Exercise brief. Identify all lines below that hold "width" and collect them.

Provided material.
========================

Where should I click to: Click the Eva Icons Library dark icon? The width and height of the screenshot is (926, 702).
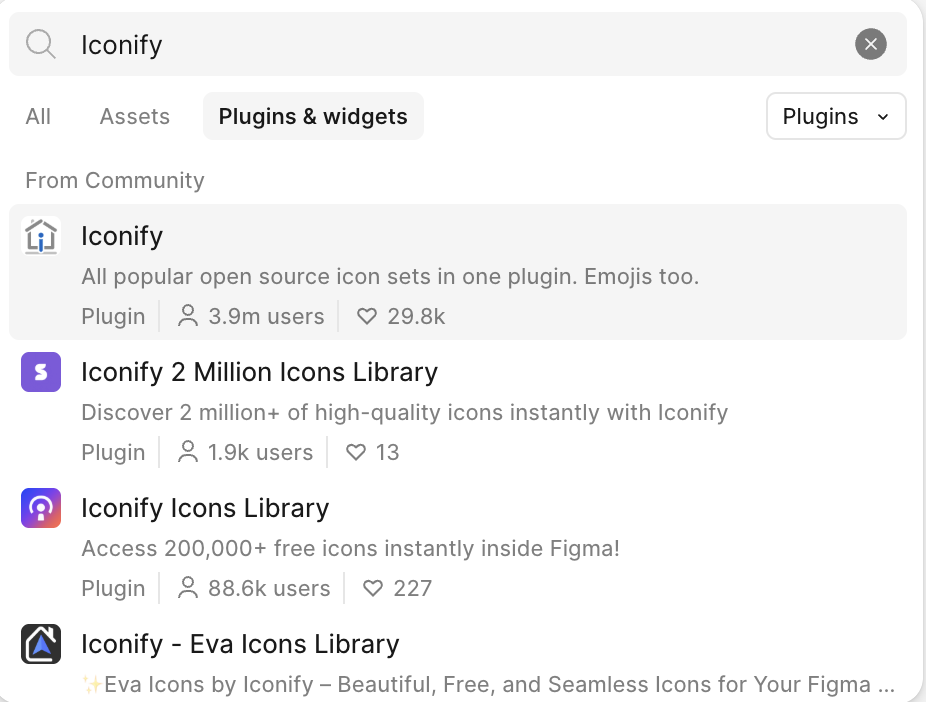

========================

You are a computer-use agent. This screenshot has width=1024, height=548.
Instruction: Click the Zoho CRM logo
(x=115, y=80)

========================

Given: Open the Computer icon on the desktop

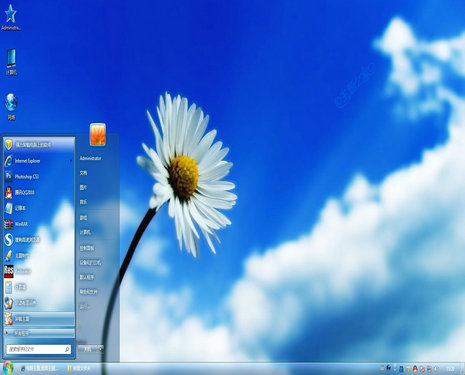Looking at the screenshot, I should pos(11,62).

========================

Output below.
Where should I click to: Click the Eva Icons Library dark icon? The width and height of the screenshot is (926, 702).
You are a computer-use agent. This screenshot has width=1024, height=548.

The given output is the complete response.